If the electronics industry sometimes amazes you today with its breadth, capabilities and the smallness of its components - hold your breath for printed electronics, coming soon to a consumer retailer near you.
Printed electronics is a process by which a printing process you’d normally associated with printing on paper, and is used to print electronics such as semiconductors, solar cells and many others onto pretty much anything: clothing, product labels, thin film that can later be applied to buildings or cars and many other things.
And the market for it is about to get big…very big.
In the very near future, the critical components of printed electronics such as conductive inks and pastes, new transparent conductive films, and semiconductor inks will grow the market for printed electronics materials to $2.6 billion in 2017, according to a report by Lux Research.

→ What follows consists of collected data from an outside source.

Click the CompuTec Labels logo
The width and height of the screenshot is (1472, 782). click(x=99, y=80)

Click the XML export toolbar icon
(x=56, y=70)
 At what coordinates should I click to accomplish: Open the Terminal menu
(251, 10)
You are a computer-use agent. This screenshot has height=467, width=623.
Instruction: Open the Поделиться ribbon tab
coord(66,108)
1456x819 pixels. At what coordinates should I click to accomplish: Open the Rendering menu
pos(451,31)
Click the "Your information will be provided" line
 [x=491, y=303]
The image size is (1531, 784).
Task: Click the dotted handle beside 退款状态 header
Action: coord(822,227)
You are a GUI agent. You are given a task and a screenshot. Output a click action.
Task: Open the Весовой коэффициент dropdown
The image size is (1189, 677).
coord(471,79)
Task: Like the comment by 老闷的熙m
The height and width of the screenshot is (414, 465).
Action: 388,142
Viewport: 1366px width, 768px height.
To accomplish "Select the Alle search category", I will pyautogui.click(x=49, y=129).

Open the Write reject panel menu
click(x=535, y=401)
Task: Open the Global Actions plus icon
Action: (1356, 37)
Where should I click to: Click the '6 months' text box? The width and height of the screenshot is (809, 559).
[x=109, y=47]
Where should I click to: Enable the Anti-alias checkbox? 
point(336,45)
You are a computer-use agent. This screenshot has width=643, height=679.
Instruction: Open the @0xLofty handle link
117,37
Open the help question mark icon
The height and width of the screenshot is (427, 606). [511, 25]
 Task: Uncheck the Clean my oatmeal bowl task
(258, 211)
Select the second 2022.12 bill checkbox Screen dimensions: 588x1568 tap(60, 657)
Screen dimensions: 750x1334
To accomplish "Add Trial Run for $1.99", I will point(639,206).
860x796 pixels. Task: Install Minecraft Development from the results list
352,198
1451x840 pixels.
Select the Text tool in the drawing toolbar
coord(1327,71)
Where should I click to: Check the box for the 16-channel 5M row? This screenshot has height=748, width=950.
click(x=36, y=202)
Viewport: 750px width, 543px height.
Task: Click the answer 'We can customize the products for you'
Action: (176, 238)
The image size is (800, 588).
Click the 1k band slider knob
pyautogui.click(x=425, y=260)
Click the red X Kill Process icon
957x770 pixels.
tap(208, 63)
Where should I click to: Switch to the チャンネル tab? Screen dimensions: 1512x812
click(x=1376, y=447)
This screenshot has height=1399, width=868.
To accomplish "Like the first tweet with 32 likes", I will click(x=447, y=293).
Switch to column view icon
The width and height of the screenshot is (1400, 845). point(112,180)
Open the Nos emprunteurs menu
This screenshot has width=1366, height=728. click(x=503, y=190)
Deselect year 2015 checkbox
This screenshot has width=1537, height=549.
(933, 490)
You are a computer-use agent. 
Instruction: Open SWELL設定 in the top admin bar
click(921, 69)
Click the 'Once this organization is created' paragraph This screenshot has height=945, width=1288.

Image via Printed Electronic News
“Much of the promise of printed electronics lies in the potential to manufacture devices through low-cost, high-throughput manufacturing," said Jonathan Melnick, Lux research analyst and an author of the report titled, Inking Money: The Prospects for Materials in Printed Electronics. "But, realizing this potential requires materials that offer good enough performance and are compatible with printing processes - without becoming too costly themselves.”
Lux Research analysts said they examined a range of materials, varying widely in complexity, performance, and cost - to assess their value proposition. They found that silver thrives while alternatives to it are seeing slow uptake.
The market for opaque conductive inks alone will grow to $2.4 billion in 2017, from $1.4 billion in 2012, with medical and RFID among the fastest-growing segments. However, silver paste will still dominate and other materials will only find traction in solar applications, said Lux. (Soon, you may be able to buy a thin film of printed solar cells that you can apply to the roof of your car, or the exterior of you house, to offset your traditional energy use.)
Part of the surge will also be driven by the explosion in smartphone and tablet sales and adoption. Transparent conductive films (TCF) that will replace indium tin oxide (ITO), which is widely used in touchscreens, will grow to $705 million, with $112 million coming from the inks.